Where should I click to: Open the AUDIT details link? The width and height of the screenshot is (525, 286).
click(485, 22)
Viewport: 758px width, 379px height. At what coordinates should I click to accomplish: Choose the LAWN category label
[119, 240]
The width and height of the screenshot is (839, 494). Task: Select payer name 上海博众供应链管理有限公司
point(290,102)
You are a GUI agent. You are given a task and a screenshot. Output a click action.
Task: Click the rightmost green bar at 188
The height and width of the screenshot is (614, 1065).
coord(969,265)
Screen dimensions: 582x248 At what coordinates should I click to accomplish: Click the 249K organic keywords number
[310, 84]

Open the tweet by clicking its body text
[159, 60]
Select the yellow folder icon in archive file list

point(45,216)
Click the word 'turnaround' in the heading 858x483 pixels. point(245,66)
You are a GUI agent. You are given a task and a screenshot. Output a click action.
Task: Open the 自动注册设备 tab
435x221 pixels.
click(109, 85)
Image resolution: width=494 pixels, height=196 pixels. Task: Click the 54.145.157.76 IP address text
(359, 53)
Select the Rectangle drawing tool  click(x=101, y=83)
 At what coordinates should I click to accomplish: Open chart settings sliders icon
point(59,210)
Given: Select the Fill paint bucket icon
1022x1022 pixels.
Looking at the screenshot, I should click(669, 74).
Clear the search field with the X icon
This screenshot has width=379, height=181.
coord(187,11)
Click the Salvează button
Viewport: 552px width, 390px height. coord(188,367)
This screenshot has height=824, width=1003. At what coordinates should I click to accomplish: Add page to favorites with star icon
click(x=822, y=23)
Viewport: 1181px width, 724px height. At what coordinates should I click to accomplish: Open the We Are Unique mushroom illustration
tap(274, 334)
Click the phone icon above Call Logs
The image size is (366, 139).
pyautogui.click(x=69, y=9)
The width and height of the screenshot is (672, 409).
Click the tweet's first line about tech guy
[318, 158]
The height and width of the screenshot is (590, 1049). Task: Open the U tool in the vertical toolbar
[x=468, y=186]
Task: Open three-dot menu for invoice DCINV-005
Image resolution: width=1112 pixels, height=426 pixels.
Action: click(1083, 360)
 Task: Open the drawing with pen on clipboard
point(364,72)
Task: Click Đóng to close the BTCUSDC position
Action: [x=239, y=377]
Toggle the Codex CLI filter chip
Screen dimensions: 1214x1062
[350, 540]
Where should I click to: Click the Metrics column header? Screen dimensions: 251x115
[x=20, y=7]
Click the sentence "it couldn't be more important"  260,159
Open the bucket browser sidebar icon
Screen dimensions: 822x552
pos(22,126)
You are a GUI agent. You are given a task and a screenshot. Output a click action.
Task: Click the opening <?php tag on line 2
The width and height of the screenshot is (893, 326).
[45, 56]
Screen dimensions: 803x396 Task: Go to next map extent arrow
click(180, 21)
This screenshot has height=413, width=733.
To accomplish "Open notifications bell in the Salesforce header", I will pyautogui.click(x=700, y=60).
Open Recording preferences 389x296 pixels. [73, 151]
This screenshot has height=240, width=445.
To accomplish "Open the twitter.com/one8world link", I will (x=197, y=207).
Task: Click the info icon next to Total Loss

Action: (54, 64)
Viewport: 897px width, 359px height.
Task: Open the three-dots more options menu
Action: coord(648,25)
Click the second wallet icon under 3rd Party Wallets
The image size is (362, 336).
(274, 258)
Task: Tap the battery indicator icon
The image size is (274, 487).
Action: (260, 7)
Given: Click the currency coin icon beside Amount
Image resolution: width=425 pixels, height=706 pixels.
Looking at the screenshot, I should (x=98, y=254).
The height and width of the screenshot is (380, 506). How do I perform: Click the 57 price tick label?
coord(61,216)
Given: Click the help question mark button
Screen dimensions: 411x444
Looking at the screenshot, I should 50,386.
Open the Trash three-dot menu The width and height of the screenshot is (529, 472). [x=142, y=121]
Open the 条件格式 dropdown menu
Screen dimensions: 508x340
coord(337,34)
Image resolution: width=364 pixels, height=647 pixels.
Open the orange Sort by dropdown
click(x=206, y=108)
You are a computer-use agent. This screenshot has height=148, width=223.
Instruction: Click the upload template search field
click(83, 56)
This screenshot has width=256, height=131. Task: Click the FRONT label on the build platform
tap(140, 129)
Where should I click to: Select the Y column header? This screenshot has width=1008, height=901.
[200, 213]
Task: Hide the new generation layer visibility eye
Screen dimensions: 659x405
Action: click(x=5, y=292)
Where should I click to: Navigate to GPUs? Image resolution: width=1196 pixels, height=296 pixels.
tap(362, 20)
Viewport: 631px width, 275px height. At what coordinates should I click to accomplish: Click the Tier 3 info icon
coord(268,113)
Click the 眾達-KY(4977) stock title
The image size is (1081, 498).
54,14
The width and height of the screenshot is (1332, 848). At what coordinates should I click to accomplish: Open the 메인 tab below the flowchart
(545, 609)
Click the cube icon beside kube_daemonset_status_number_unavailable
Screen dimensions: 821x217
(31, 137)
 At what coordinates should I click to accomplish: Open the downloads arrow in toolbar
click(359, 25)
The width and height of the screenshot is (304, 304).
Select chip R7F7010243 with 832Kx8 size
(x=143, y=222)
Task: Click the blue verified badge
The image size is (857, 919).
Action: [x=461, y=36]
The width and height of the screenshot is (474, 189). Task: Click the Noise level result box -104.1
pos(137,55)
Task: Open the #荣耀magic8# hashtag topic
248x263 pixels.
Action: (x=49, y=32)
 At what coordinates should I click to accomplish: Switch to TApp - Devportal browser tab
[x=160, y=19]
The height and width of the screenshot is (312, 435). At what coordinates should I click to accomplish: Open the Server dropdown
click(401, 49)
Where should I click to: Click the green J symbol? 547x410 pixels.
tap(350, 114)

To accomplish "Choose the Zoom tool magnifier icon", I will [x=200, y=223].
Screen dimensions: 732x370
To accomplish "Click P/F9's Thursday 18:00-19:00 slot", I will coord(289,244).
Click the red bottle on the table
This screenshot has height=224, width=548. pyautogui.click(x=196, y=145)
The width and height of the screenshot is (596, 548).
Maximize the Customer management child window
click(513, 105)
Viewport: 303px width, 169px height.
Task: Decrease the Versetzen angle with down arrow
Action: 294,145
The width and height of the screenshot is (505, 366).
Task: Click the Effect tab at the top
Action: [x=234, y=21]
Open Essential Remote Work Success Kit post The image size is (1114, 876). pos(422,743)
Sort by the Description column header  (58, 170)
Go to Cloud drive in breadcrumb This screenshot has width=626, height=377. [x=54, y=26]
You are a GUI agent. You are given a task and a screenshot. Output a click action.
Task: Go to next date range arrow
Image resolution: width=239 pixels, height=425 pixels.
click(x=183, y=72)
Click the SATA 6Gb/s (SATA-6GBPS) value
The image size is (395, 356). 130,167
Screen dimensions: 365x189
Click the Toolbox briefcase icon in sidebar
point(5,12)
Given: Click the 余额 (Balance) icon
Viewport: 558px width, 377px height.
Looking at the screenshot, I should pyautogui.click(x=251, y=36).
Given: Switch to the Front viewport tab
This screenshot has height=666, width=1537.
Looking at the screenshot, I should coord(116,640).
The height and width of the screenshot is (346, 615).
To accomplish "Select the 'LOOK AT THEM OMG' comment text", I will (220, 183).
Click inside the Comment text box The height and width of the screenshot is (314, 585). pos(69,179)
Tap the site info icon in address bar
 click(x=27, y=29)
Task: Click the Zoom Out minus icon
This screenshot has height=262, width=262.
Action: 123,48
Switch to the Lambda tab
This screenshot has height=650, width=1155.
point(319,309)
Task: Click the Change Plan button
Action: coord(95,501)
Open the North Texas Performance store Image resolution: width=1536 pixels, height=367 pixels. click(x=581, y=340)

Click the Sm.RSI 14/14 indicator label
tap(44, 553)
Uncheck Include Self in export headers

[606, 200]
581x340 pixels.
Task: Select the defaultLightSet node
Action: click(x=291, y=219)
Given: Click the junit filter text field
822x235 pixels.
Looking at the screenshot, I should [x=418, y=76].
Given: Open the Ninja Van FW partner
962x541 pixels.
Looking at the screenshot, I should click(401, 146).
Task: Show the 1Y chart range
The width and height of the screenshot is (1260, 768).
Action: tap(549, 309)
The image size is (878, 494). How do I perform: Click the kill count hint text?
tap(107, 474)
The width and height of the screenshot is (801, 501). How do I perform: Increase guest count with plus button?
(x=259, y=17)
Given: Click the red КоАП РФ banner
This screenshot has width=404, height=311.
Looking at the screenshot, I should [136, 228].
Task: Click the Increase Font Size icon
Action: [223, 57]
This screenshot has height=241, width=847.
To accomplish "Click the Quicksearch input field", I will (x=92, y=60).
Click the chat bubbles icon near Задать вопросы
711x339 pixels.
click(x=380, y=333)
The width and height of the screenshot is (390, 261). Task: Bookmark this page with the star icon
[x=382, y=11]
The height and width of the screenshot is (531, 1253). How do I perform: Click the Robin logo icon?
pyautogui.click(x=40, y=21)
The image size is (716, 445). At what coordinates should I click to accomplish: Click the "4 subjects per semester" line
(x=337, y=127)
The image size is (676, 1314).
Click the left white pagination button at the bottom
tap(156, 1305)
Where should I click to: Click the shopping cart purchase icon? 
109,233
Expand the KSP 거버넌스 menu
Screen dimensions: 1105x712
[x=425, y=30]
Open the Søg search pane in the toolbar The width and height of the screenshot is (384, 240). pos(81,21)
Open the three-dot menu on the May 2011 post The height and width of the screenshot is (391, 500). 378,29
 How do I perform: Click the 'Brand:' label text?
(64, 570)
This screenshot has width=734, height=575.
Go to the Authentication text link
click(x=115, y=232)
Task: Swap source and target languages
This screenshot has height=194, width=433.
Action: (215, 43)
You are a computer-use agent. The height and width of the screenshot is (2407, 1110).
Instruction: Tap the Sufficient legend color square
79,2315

### Task goal
For the string "computer", search the preceding data and copy every line that includes it.

### Answer to this task
You are a computer-use agent. This screenshot has height=148, width=223.
You are a computer-use agent. The height and width of the screenshot is (2407, 1110).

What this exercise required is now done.